Activity:
Range to output from the entries below: the line containing "How do I perform: Switch to the Gmail" through the line containing "Open the lyrics view". Set it down exactly, ends included, nothing else.
_ _ _ _ _ _ _
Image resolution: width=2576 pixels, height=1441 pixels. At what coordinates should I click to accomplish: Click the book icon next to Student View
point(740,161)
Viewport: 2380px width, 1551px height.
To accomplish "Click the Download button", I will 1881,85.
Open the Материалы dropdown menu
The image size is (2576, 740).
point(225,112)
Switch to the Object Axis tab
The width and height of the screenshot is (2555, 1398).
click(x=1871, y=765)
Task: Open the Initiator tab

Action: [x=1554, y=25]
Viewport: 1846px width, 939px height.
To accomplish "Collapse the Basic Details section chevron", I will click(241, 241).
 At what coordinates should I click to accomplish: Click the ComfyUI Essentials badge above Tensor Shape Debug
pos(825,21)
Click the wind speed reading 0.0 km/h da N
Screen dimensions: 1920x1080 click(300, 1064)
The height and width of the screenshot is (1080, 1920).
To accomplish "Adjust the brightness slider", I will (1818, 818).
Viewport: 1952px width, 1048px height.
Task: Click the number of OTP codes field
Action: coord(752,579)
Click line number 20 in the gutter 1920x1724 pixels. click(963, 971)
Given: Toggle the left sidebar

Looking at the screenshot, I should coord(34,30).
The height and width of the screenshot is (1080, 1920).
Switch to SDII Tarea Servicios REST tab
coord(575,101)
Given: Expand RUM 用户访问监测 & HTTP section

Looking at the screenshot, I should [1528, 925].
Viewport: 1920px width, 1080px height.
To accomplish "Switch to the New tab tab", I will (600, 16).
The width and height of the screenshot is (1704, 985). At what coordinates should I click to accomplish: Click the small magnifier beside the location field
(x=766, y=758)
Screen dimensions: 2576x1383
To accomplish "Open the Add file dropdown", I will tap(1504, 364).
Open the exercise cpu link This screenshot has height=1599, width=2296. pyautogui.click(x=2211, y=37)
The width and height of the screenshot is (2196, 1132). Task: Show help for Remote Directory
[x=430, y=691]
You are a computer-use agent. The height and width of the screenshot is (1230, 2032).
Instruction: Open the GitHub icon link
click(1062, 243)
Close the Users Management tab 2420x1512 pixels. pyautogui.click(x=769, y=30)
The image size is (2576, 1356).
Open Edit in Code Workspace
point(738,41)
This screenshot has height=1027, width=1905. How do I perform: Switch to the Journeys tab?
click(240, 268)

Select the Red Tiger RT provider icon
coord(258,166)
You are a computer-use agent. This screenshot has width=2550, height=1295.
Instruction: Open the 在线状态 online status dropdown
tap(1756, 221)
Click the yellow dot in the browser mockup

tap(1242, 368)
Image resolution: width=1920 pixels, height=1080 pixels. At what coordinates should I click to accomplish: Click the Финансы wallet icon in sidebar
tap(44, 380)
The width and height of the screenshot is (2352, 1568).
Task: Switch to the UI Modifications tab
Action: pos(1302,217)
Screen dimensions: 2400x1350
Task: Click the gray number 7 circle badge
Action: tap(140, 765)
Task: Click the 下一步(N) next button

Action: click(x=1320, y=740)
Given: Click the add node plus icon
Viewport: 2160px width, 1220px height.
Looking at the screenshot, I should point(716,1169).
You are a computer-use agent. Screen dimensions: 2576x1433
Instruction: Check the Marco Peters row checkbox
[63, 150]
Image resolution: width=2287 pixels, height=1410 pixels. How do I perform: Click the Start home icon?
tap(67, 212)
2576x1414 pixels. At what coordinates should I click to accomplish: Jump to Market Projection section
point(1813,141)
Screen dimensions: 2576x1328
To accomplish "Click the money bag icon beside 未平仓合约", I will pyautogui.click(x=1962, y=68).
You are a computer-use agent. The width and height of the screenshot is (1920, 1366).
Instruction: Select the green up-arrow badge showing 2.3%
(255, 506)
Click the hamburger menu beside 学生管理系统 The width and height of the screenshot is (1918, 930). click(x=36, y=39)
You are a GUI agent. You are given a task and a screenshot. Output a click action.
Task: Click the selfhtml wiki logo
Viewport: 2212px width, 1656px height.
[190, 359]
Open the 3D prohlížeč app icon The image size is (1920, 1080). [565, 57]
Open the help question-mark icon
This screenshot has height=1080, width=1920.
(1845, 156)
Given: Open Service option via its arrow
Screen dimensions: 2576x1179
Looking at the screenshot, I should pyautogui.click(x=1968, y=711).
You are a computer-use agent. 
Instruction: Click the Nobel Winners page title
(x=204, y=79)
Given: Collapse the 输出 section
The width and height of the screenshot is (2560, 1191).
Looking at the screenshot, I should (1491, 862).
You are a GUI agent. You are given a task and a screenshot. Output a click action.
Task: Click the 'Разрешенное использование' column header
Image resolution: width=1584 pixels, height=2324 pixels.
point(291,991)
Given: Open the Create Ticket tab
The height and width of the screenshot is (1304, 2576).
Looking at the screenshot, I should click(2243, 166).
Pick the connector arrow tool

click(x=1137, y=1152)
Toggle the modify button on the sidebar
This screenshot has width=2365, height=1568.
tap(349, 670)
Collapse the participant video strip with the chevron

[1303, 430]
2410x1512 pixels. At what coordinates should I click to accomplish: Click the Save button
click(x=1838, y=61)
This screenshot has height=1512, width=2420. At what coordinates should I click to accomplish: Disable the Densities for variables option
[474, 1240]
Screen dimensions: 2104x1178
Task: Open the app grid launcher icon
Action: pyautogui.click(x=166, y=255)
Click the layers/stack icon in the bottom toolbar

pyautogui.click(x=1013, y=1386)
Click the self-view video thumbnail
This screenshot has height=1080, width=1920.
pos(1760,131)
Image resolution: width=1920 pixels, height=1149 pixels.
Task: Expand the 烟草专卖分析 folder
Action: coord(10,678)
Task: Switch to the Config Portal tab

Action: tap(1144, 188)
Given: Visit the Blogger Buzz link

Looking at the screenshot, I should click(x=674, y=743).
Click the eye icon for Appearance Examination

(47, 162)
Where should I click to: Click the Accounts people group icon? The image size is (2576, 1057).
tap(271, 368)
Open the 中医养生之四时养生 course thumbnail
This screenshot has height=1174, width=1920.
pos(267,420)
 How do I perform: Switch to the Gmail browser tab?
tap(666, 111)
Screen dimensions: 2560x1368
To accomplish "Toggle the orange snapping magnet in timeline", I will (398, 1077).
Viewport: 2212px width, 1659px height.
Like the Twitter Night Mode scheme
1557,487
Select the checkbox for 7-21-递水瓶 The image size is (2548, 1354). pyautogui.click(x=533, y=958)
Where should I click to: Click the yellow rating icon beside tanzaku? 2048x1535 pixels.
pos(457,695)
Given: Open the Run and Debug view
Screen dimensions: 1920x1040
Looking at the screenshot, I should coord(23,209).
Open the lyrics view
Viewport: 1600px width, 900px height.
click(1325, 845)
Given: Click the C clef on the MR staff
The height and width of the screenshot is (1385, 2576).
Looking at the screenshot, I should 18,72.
_ _ _ _ _ _ _
Result:
 How do I perform: Switch to the Gmail browser tab?
tap(666, 111)
Screen dimensions: 2560x1368
To accomplish "Toggle the orange snapping magnet in timeline", I will (398, 1077).
Viewport: 2212px width, 1659px height.
Like the Twitter Night Mode scheme
1557,487
Select the checkbox for 7-21-递水瓶 The image size is (2548, 1354). pyautogui.click(x=533, y=958)
Where should I click to: Click the yellow rating icon beside tanzaku? 2048x1535 pixels.
pos(457,695)
Given: Open the Run and Debug view
Screen dimensions: 1920x1040
Looking at the screenshot, I should coord(23,209).
Open the lyrics view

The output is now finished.